■ What to do ■
Please copy the listing below, substituting "profile picture" for "user account icon" and changing nothing else.
════════
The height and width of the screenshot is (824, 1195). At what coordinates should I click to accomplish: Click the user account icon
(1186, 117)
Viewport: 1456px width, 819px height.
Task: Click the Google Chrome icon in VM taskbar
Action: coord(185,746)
════════
■ Output for this task ■
The height and width of the screenshot is (824, 1195). At what coordinates should I click to accomplish: Click the profile picture
(1186, 117)
Viewport: 1456px width, 819px height.
Task: Click the Google Chrome icon in VM taskbar
Action: coord(185,746)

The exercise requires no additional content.